Heading into this book, I was quite surprised by Lisa-Jo Baker’s Surprised by Motherhood: Everything I Never Expected about Being a Mom. I knew that Baker was a popular “mommy blogger,” and so I’m afraid that label colored my thoughts about what I was initially expecting out of this book.
Thankfully, this book pretty much blew those concerns out of the water. Surprised by Motherhood is far more than a novice young mom ranting and raving about motherhood: this is a deeply thoughtful memoir threading together Baker’s loss of her own mother, her subsequent plans to never have children, and her healing and growth as God gifted her with now three children of her own.
While parts of Lisa’s life experience will be unique to many of her readers, Baker’s lessons on grief, motherhood, and loving God and others are likely to intersect with anyone who has borne children or who bears the title “mother.” But in her journey, I found myself reflecting about much more than life surrounding motherhood and my role as a mother. As one who has lost a parent myself, I connected deeply with Lisa’s learning to love and grieve her mother, far after the body had been buried and bid farewell. Like Lisa, I too came from a background that created misperceptions on motherhood and womanhood, being taught a similar, well-meaning, but not-quite-true gospel of motherhood for many years; and the lessons on healing and learning to love God in spite of this were deeply refreshing.
Intertwined in her journey to motherhood are stories of adventure, travel, marriage, love and loss, and much more. And yet, one certainly doesn’t need to be a mother to appreciate this book. My guess is also that mothers both old and young will find their own stories of surprise and changed expectations reflected somewhere in the book. As a mother of younger children myself, I also found myself learning lots and being motivated and and encouraged to more deeply invest myself and my love into the lives of my children.
I’m sure not everyone will come away from this book deeply encouraged in the way that I was, but this book came at a needed time in my life. Still, I would recommend it to almost any mother seeking an uplifting, encouraging read as they face the joys and challenges that come with the role of mother.
“Truthfully, the transition can be painful. Like any break up, it hurts to let go of your old life and adjust to a new one. It’s OK to grieve. It’s OK to grieve the loss of a stage of life you’ve loved. It’s OK to ask directions into this new life. A life where everything is unfamiliar and often scary. A life that can’t be reduced to a poster-board checklist. Parenting is not for the faint of heart. And it’s especially not easy for those type A personalities accustomed to having all their ducks in a row, all their check boxes checked, and their sofa cushions, cereal boxes, and entire lives neatly arranged.”

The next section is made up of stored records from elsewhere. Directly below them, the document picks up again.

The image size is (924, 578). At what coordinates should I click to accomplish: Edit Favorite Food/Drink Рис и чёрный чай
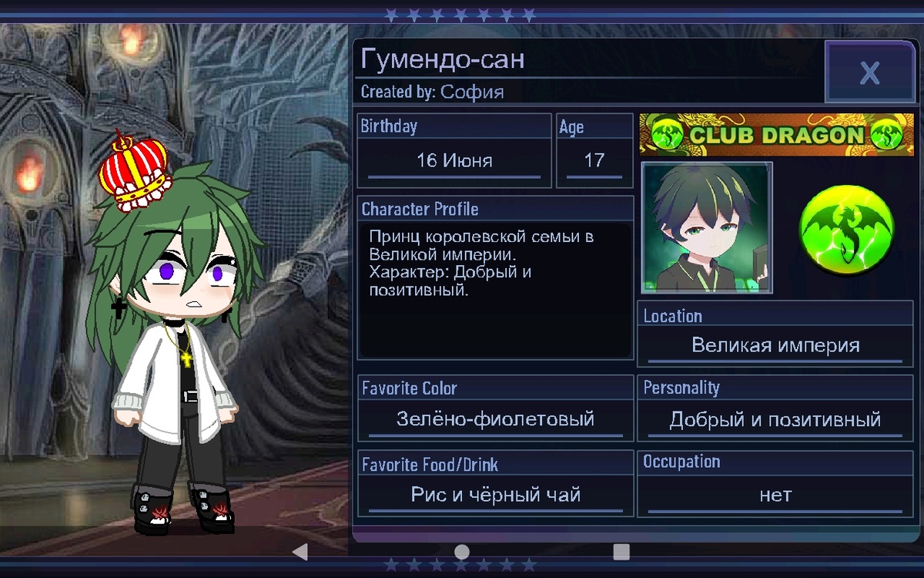tap(495, 495)
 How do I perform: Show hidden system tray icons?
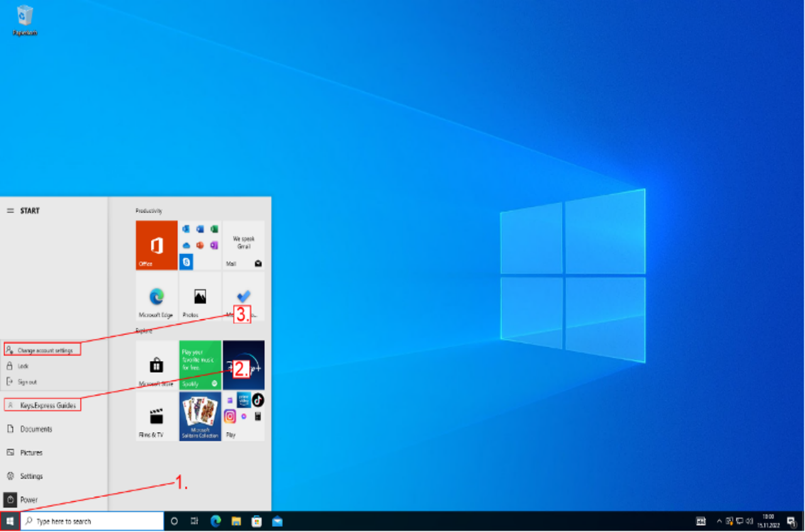(719, 521)
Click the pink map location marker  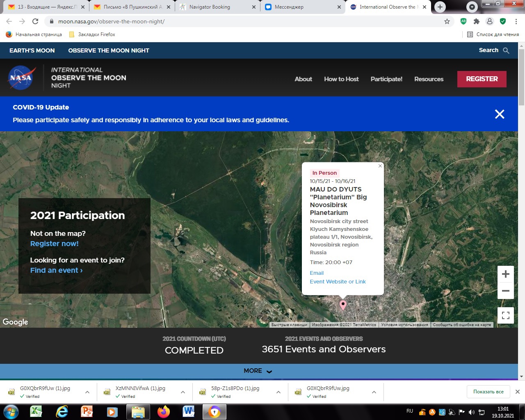tap(343, 305)
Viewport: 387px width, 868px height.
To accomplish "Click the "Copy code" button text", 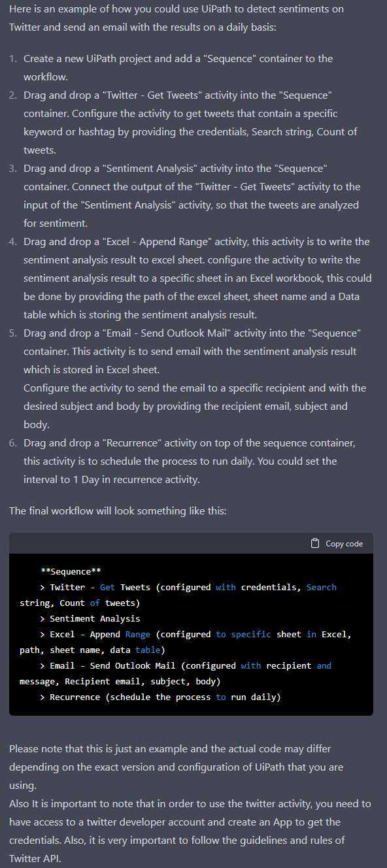I will [344, 544].
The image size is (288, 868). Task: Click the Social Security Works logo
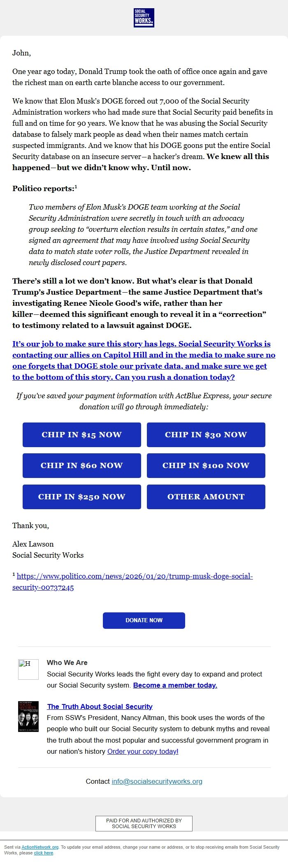[144, 18]
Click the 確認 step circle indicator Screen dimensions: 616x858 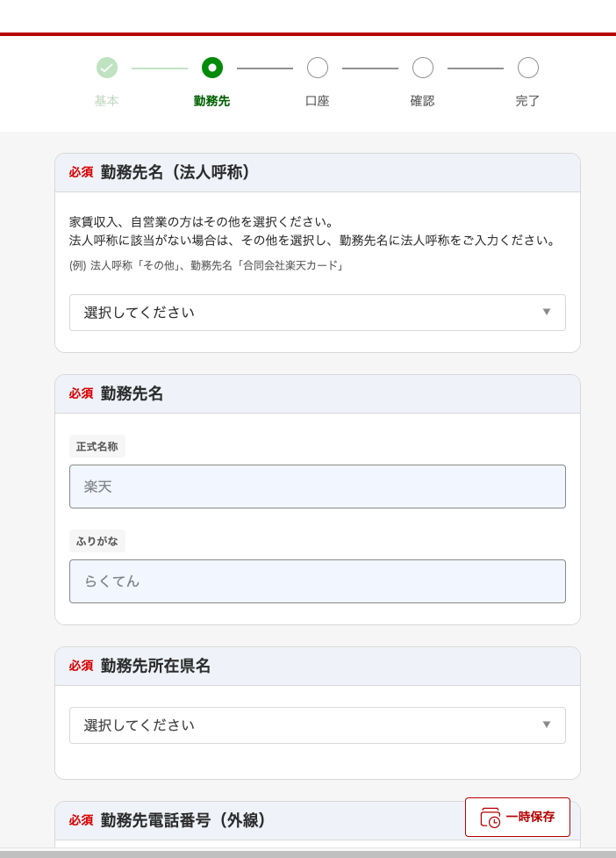(x=423, y=68)

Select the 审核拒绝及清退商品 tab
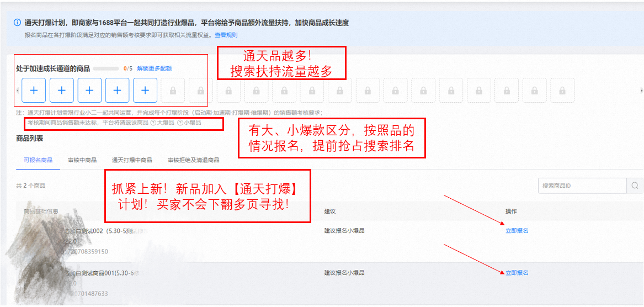pyautogui.click(x=193, y=160)
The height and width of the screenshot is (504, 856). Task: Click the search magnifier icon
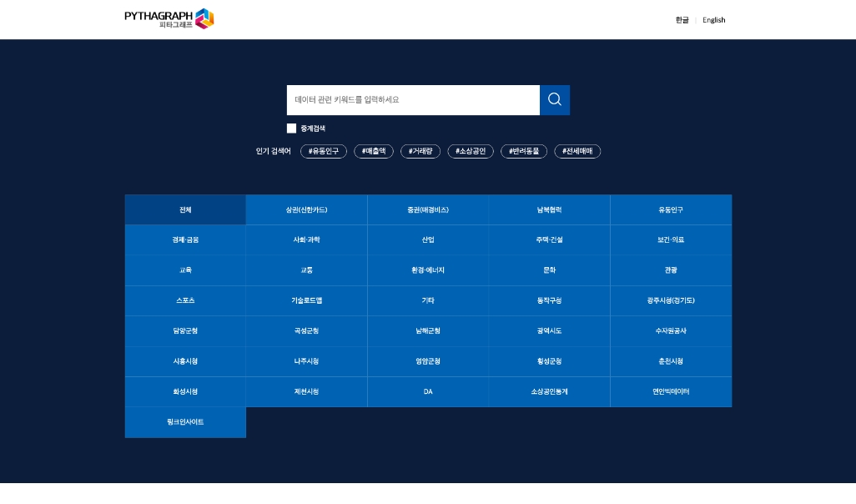coord(554,99)
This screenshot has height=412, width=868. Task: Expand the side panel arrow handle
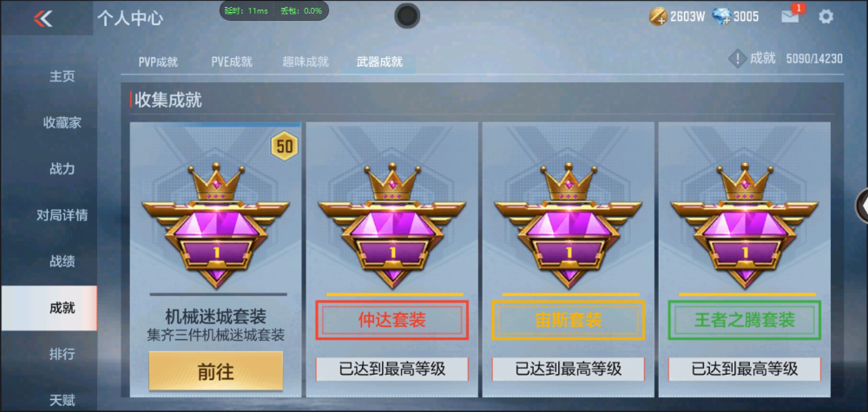863,206
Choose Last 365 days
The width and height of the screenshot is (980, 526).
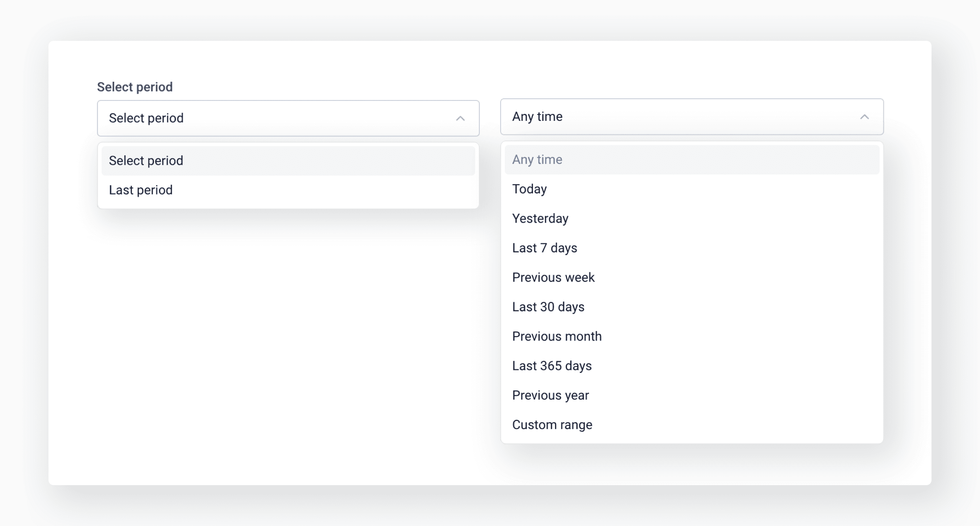click(x=552, y=366)
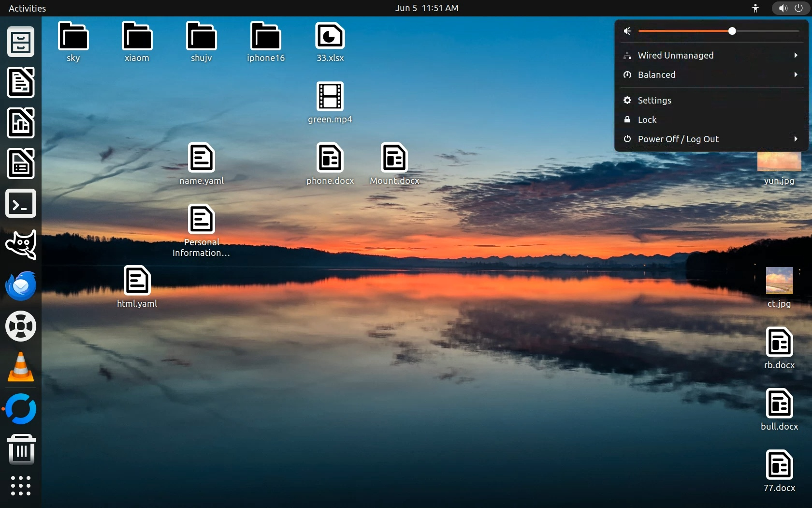Choose Lock from the system menu

pos(647,120)
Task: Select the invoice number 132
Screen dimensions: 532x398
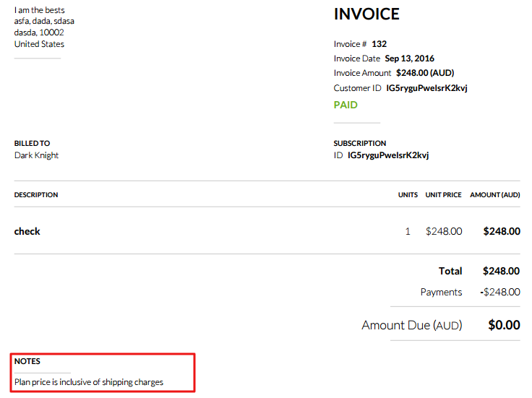Action: click(x=379, y=44)
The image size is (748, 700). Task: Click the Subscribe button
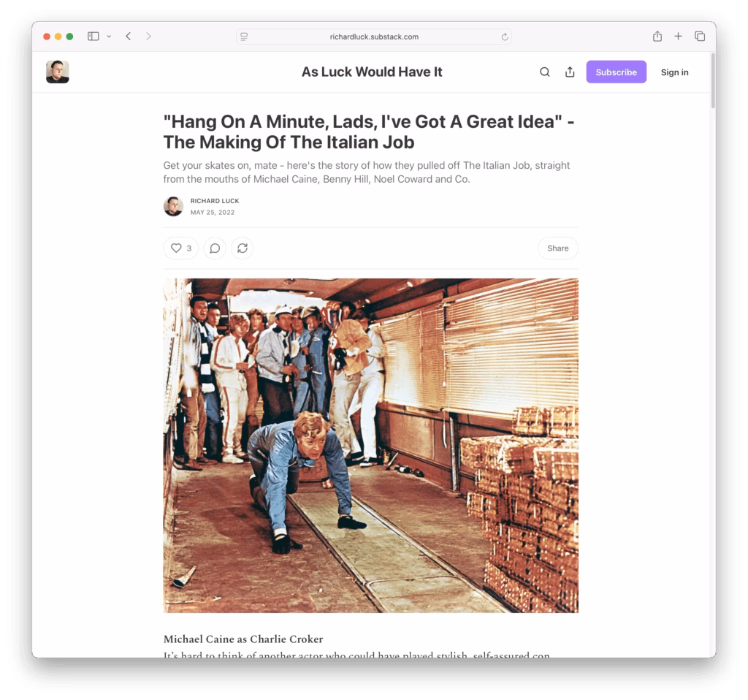pyautogui.click(x=616, y=72)
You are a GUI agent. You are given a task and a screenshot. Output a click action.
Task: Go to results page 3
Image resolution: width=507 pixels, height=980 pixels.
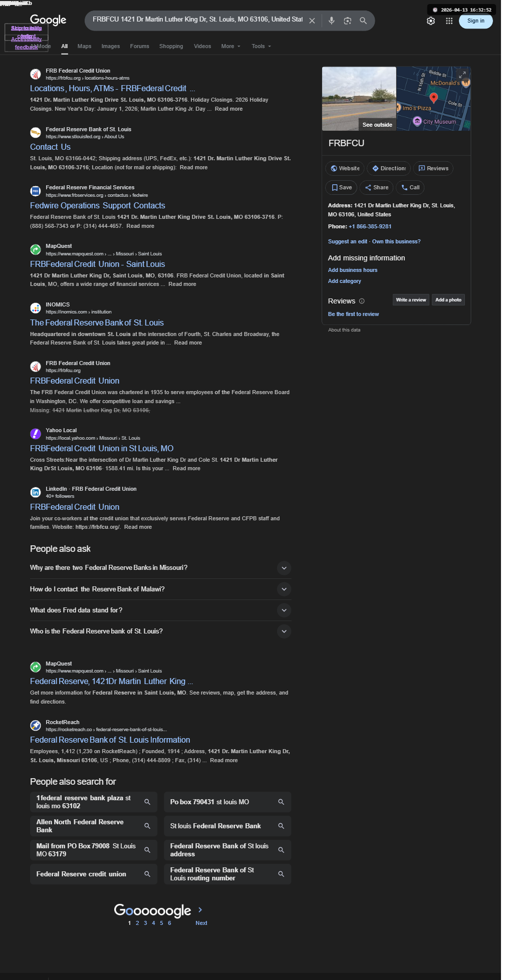pyautogui.click(x=145, y=923)
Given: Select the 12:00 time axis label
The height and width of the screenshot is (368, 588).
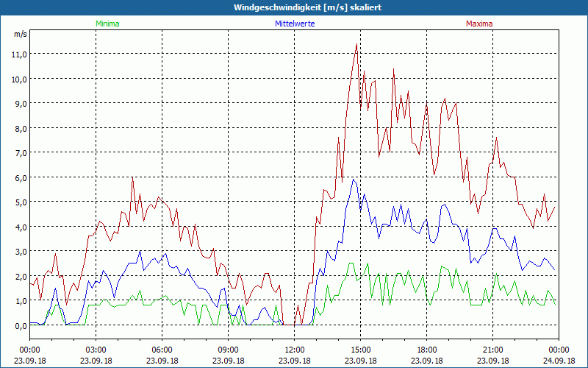Looking at the screenshot, I should (x=294, y=350).
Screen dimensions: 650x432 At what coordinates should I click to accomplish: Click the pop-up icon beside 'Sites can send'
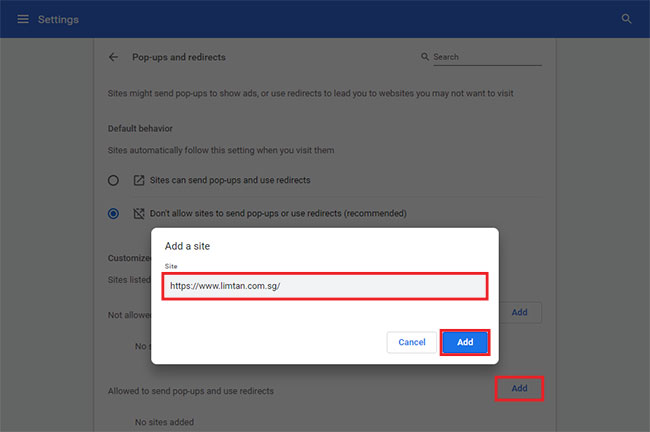click(139, 180)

“I would throw away most of the parenting books that made me feel like I was somehow failing this most important test of womanhood – being a mother. I’d throw out the advice about what I was doing wrong or should be doing differently or should aspire to be doing. I’d just revel in the daily, sleep-deprived merry-go-round and eat a lot more chocolate cake.”
“Losing a mother doesn’t happen in a moment. It takes years to realize what’s gone…You can wake up one day and discover you’re 39 and all you want for your birthday is your mom…And anyone who’s lost a mother – whether she was emotionally unavailable or left or died like mine did – they know that the ache never goes away. Some days it’s hardly noticeable and others it comes roaring back at the most unexpected moments.”
“In the dark and tired and the everydayness of those moments, I started to feel it — the weight of glory, the glorious ordinary that is a gift to us who are knee deep in a world where it can sometimes feel like we have lost all the parts of ourselves we used to know…Slowly, being a mother became more than a series of moments connected only by dirty diapers, empty baby wipe bins, toy cars strewn all over the bathroom floor, and bum cream. There was a harmony rising from the eclectic collection of tasks every mother cycles through in a day — this sacred marriage of the mundane and the eternal. The small directly related to the massive; kids walking around like so much eternity with skin on.”